Pick out every line of the entries below that contains the string "logo", and copy each such line. Case counts.

........

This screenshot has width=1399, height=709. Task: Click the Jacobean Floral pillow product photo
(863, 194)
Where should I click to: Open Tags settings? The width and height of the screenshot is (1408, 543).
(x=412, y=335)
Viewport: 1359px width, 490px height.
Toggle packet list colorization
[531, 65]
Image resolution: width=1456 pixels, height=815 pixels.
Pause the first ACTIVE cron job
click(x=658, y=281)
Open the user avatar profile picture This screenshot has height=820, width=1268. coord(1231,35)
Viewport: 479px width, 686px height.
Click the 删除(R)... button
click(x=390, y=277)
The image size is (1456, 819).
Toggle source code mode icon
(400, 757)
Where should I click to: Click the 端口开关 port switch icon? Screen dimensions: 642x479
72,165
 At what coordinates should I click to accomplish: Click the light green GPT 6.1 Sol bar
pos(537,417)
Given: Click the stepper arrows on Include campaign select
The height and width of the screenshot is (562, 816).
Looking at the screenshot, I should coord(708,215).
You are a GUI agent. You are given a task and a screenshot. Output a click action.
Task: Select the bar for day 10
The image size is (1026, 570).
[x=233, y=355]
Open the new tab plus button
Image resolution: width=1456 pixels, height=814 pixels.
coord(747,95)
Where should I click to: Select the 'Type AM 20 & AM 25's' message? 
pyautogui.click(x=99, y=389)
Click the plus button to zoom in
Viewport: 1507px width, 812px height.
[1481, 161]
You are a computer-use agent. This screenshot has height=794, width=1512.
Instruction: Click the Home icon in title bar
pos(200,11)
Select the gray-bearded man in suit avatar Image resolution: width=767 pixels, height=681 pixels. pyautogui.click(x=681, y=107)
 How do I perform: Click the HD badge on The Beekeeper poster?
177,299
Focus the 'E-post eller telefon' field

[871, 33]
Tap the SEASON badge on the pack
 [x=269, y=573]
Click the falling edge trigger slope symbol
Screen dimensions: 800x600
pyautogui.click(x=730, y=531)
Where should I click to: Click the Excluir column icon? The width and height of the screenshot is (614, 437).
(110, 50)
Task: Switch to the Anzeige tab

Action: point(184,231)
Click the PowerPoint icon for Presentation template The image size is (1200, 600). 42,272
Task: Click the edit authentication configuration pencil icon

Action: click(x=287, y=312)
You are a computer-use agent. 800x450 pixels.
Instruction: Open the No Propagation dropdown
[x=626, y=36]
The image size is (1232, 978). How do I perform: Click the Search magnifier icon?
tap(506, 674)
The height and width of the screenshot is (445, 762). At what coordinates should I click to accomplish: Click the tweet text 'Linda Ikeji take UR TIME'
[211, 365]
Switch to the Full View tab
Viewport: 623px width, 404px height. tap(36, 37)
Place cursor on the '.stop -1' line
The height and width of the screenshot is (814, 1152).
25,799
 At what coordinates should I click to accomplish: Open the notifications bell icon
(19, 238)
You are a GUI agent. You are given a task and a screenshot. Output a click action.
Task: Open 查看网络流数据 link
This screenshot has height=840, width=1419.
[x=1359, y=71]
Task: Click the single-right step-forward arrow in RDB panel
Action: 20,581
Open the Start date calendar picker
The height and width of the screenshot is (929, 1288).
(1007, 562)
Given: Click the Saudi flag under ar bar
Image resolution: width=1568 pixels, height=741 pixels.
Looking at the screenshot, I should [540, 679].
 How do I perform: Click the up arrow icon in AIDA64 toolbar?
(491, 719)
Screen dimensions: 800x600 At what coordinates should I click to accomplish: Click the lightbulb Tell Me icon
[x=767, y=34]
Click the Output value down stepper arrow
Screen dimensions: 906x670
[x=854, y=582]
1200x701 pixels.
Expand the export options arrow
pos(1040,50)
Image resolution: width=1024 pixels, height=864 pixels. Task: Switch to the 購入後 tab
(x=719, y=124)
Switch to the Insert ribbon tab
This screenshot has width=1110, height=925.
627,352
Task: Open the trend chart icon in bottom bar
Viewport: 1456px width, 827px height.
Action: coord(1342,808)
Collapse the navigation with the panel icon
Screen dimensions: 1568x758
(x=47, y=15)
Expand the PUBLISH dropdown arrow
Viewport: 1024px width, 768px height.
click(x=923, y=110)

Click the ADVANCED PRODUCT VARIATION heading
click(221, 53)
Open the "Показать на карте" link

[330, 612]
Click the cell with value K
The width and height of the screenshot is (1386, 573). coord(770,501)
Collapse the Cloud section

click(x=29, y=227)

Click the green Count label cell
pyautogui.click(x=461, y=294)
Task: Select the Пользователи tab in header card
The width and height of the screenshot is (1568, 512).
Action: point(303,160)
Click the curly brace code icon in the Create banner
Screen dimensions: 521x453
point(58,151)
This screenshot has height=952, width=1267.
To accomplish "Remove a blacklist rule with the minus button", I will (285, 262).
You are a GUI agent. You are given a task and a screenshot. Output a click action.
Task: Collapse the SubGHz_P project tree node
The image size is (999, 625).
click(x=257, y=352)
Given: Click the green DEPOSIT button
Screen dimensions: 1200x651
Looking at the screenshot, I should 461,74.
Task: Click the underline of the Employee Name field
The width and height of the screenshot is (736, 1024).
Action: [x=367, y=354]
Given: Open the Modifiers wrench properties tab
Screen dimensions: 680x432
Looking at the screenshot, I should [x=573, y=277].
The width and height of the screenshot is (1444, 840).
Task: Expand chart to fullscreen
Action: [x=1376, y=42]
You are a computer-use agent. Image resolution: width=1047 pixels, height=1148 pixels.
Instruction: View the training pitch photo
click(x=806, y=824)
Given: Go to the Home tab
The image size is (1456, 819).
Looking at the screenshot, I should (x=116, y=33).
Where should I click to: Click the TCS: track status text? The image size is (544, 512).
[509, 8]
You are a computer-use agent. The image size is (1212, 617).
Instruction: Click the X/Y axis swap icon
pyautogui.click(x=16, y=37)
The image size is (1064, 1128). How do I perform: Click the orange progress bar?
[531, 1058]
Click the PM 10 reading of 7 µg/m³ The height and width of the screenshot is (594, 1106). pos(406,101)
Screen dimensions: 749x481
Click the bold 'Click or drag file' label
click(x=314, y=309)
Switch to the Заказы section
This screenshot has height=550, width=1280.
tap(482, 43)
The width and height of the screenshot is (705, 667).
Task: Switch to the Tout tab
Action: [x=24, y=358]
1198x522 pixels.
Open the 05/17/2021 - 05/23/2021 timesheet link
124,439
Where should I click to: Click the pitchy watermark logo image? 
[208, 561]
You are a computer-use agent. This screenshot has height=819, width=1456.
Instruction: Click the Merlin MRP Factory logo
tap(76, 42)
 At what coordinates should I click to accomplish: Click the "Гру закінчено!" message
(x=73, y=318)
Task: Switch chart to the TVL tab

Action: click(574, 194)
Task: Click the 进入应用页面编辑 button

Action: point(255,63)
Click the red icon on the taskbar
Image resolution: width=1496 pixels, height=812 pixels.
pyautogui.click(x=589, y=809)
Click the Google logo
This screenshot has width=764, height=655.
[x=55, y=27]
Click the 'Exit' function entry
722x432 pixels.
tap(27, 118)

........

### Full output
Where should I click to: Click the pitchy watermark logo image? 
Instruction: Click the Merlin MRP Factory logo
Click the Google logo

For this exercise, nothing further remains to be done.